#### Task instructions
Can you copy out the listing below line for line, leaving every word, number, and symbol unchanged?

#### Material shown
┄┄┄┄┄┄┄┄┄┄┄┄┄┄┄┄┄┄┄┄
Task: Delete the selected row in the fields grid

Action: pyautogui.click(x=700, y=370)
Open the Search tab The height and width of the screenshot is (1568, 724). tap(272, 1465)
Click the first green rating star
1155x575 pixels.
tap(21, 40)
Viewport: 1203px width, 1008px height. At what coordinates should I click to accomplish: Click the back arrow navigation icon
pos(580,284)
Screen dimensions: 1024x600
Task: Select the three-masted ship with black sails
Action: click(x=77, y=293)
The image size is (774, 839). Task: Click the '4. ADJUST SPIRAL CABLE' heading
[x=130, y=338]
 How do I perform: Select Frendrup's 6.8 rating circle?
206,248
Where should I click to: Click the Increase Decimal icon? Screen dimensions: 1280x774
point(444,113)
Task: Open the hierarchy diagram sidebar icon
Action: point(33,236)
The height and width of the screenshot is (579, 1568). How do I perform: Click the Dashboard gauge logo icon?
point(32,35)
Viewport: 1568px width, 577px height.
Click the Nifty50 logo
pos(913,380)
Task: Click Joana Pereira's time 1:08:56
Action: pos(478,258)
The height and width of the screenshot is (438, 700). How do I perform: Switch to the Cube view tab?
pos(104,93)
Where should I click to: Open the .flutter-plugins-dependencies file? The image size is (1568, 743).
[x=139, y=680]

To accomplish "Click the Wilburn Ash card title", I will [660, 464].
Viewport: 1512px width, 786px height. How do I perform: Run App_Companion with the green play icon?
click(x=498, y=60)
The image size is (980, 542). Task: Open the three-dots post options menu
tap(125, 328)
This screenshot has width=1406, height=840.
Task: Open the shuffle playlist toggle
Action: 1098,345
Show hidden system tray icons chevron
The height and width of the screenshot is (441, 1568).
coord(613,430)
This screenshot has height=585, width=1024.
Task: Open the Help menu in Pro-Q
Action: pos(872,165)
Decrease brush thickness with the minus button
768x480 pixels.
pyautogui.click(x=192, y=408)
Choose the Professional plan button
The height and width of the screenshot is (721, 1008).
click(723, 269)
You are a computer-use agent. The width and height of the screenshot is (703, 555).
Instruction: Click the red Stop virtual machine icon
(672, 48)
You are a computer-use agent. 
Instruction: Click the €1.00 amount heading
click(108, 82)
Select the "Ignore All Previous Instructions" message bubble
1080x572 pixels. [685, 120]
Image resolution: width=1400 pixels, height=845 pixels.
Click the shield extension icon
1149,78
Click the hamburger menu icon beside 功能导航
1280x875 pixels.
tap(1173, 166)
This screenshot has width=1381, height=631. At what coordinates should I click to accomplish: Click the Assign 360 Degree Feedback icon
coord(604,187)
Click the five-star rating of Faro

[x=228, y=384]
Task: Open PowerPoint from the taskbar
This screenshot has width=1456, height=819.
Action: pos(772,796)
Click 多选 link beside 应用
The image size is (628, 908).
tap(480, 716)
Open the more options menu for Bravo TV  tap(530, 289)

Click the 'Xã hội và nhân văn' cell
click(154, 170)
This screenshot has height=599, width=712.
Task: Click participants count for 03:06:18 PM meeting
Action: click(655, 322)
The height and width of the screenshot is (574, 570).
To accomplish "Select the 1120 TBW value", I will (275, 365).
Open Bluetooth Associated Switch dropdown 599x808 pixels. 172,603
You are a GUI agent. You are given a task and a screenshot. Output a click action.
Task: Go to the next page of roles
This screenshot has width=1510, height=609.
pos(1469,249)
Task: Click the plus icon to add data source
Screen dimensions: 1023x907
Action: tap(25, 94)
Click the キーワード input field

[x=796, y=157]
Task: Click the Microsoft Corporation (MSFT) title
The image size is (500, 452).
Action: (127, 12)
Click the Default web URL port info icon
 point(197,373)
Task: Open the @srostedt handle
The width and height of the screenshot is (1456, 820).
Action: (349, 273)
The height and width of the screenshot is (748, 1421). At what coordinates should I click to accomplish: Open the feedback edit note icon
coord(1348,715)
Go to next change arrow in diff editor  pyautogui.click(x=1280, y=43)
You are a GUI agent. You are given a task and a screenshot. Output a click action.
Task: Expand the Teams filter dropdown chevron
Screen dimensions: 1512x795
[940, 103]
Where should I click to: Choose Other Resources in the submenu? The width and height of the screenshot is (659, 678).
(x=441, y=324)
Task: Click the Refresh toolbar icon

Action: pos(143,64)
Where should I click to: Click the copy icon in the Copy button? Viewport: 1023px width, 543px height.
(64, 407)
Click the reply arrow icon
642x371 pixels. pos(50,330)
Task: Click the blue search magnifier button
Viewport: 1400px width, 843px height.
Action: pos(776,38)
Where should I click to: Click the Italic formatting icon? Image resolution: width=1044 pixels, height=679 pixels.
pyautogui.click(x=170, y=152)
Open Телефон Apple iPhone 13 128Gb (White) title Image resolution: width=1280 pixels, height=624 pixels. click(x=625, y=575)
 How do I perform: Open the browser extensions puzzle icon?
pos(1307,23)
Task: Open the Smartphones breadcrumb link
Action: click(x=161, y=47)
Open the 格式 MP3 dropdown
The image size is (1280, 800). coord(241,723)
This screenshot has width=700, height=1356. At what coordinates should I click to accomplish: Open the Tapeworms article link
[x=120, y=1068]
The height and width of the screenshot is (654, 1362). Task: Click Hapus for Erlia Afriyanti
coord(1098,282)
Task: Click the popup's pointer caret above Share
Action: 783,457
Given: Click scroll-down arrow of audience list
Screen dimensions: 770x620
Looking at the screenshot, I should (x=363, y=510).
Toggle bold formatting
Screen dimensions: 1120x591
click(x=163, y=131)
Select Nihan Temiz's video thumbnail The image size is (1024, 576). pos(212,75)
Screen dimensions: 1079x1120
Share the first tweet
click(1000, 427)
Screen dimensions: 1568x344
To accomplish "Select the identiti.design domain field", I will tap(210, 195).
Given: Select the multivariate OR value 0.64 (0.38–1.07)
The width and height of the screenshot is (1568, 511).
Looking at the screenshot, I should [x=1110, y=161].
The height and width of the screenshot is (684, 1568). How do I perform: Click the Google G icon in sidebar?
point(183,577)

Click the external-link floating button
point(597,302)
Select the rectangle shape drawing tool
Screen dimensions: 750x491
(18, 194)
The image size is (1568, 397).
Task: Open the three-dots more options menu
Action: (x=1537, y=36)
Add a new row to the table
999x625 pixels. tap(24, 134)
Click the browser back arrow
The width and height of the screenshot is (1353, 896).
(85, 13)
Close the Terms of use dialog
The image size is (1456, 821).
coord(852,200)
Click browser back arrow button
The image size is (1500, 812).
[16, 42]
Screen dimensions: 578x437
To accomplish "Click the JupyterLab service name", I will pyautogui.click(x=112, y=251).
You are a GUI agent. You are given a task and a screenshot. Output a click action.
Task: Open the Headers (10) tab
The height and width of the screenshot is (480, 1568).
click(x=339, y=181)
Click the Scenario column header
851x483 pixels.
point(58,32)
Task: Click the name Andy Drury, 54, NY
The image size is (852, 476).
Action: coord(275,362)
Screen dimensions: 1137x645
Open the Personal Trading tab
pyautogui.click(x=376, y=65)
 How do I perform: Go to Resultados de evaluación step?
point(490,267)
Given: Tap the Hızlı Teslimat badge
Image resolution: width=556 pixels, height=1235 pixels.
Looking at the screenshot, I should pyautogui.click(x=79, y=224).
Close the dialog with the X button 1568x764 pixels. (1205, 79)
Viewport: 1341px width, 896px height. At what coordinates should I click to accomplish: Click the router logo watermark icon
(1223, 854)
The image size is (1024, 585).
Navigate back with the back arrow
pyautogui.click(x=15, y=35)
┄┄┄┄┄┄┄┄┄┄┄┄┄┄┄┄┄┄┄┄
#### Problem solution
Task: Delete the selected row in the fields grid

Action: pyautogui.click(x=700, y=370)
Open the Search tab The height and width of the screenshot is (1568, 724). tap(272, 1465)
Click the first green rating star
1155x575 pixels.
tap(21, 40)
Viewport: 1203px width, 1008px height. At what coordinates should I click to accomplish: Click the back arrow navigation icon
pos(580,284)
Screen dimensions: 1024x600
Task: Select the three-masted ship with black sails
Action: click(x=77, y=293)
The image size is (774, 839). Task: Click the '4. ADJUST SPIRAL CABLE' heading
[x=130, y=338]
 How do I perform: Select Frendrup's 6.8 rating circle?
206,248
Where should I click to: Click the Increase Decimal icon? Screen dimensions: 1280x774
point(444,113)
Task: Open the hierarchy diagram sidebar icon
Action: point(33,236)
The height and width of the screenshot is (579, 1568). How do I perform: Click the Dashboard gauge logo icon?
point(32,35)
Viewport: 1568px width, 577px height.
Click the Nifty50 logo
pos(913,380)
Task: Click Joana Pereira's time 1:08:56
Action: pos(478,258)
The height and width of the screenshot is (438, 700). How do I perform: Switch to the Cube view tab?
pos(104,93)
Where should I click to: Open the .flutter-plugins-dependencies file? The image size is (1568, 743).
[x=139, y=680]

To accomplish "Click the Wilburn Ash card title", I will [660, 464].
Viewport: 1512px width, 786px height. How do I perform: Run App_Companion with the green play icon?
click(x=498, y=60)
The image size is (980, 542). Task: Open the three-dots post options menu
tap(125, 328)
This screenshot has width=1406, height=840.
Task: Open the shuffle playlist toggle
Action: 1098,345
Show hidden system tray icons chevron
The height and width of the screenshot is (441, 1568).
coord(613,430)
This screenshot has height=585, width=1024.
Task: Open the Help menu in Pro-Q
Action: pos(872,165)
Decrease brush thickness with the minus button
768x480 pixels.
pyautogui.click(x=192, y=408)
Choose the Professional plan button
The height and width of the screenshot is (721, 1008).
click(723, 269)
You are a computer-use agent. The width and height of the screenshot is (703, 555).
Instruction: Click the red Stop virtual machine icon
(672, 48)
You are a computer-use agent. 
Instruction: Click the €1.00 amount heading
click(108, 82)
Select the "Ignore All Previous Instructions" message bubble
1080x572 pixels. [685, 120]
Image resolution: width=1400 pixels, height=845 pixels.
Click the shield extension icon
1149,78
Click the hamburger menu icon beside 功能导航
1280x875 pixels.
tap(1173, 166)
This screenshot has width=1381, height=631. At what coordinates should I click to accomplish: Click the Assign 360 Degree Feedback icon
coord(604,187)
Click the five-star rating of Faro

[x=228, y=384]
Task: Open PowerPoint from the taskbar
This screenshot has width=1456, height=819.
Action: pos(772,796)
Click 多选 link beside 应用
The image size is (628, 908).
tap(480, 716)
Open the more options menu for Bravo TV  tap(530, 289)

Click the 'Xã hội và nhân văn' cell
click(154, 170)
This screenshot has height=599, width=712.
Task: Click participants count for 03:06:18 PM meeting
Action: click(655, 322)
The height and width of the screenshot is (574, 570).
To accomplish "Select the 1120 TBW value", I will (275, 365).
Open Bluetooth Associated Switch dropdown 599x808 pixels. 172,603
You are a GUI agent. You are given a task and a screenshot. Output a click action.
Task: Go to the next page of roles
This screenshot has width=1510, height=609.
pos(1469,249)
Task: Click the plus icon to add data source
Screen dimensions: 1023x907
Action: tap(25, 94)
Click the キーワード input field

[x=796, y=157]
Task: Click the Microsoft Corporation (MSFT) title
The image size is (500, 452).
Action: (127, 12)
Click the Default web URL port info icon
 point(197,373)
Task: Open the @srostedt handle
The width and height of the screenshot is (1456, 820).
Action: (349, 273)
The height and width of the screenshot is (748, 1421). At what coordinates should I click to accomplish: Open the feedback edit note icon
coord(1348,715)
Go to next change arrow in diff editor  pyautogui.click(x=1280, y=43)
You are a GUI agent. You are given a task and a screenshot. Output a click action.
Task: Expand the Teams filter dropdown chevron
Screen dimensions: 1512x795
[940, 103]
Where should I click to: Choose Other Resources in the submenu? The width and height of the screenshot is (659, 678).
(x=441, y=324)
Task: Click the Refresh toolbar icon

Action: pos(143,64)
Where should I click to: Click the copy icon in the Copy button? Viewport: 1023px width, 543px height.
(64, 407)
Click the reply arrow icon
642x371 pixels. pos(50,330)
Task: Click the blue search magnifier button
Viewport: 1400px width, 843px height.
Action: pos(776,38)
Where should I click to: Click the Italic formatting icon? Image resolution: width=1044 pixels, height=679 pixels.
pyautogui.click(x=170, y=152)
Open Телефон Apple iPhone 13 128Gb (White) title Image resolution: width=1280 pixels, height=624 pixels. click(x=625, y=575)
 How do I perform: Open the browser extensions puzzle icon?
pos(1307,23)
Task: Open the Smartphones breadcrumb link
Action: click(x=161, y=47)
Open the 格式 MP3 dropdown
The image size is (1280, 800). coord(241,723)
This screenshot has width=700, height=1356. At what coordinates should I click to accomplish: Open the Tapeworms article link
[x=120, y=1068]
The height and width of the screenshot is (654, 1362). Task: Click Hapus for Erlia Afriyanti
coord(1098,282)
Task: Click the popup's pointer caret above Share
Action: 783,457
Given: Click scroll-down arrow of audience list
Screen dimensions: 770x620
Looking at the screenshot, I should (x=363, y=510).
Toggle bold formatting
Screen dimensions: 1120x591
click(x=163, y=131)
Select Nihan Temiz's video thumbnail The image size is (1024, 576). pos(212,75)
Screen dimensions: 1079x1120
Share the first tweet
click(1000, 427)
Screen dimensions: 1568x344
To accomplish "Select the identiti.design domain field", I will tap(210, 195).
Given: Select the multivariate OR value 0.64 (0.38–1.07)
The width and height of the screenshot is (1568, 511).
Looking at the screenshot, I should [x=1110, y=161].
The height and width of the screenshot is (684, 1568). How do I perform: Click the Google G icon in sidebar?
point(183,577)

Click the external-link floating button
point(597,302)
Select the rectangle shape drawing tool
Screen dimensions: 750x491
(18, 194)
The image size is (1568, 397).
Task: Open the three-dots more options menu
Action: (x=1537, y=36)
Add a new row to the table
999x625 pixels. tap(24, 134)
Click the browser back arrow
The width and height of the screenshot is (1353, 896).
(85, 13)
Close the Terms of use dialog
The image size is (1456, 821).
coord(852,200)
Click browser back arrow button
The image size is (1500, 812).
[16, 42]
Screen dimensions: 578x437
To accomplish "Click the JupyterLab service name", I will pyautogui.click(x=112, y=251).
You are a GUI agent. You are given a task and a screenshot. Output a click action.
Task: Open the Headers (10) tab
The height and width of the screenshot is (480, 1568).
click(x=339, y=181)
Click the Scenario column header
851x483 pixels.
point(58,32)
Task: Click the name Andy Drury, 54, NY
The image size is (852, 476).
Action: coord(275,362)
Screen dimensions: 1137x645
Open the Personal Trading tab
pyautogui.click(x=376, y=65)
 How do I perform: Go to Resultados de evaluación step?
point(490,267)
Given: Tap the Hızlı Teslimat badge
Image resolution: width=556 pixels, height=1235 pixels.
Looking at the screenshot, I should pyautogui.click(x=79, y=224).
Close the dialog with the X button 1568x764 pixels. (1205, 79)
Viewport: 1341px width, 896px height. At what coordinates should I click to accomplish: Click the router logo watermark icon
(1223, 854)
The image size is (1024, 585).
Navigate back with the back arrow
pyautogui.click(x=15, y=35)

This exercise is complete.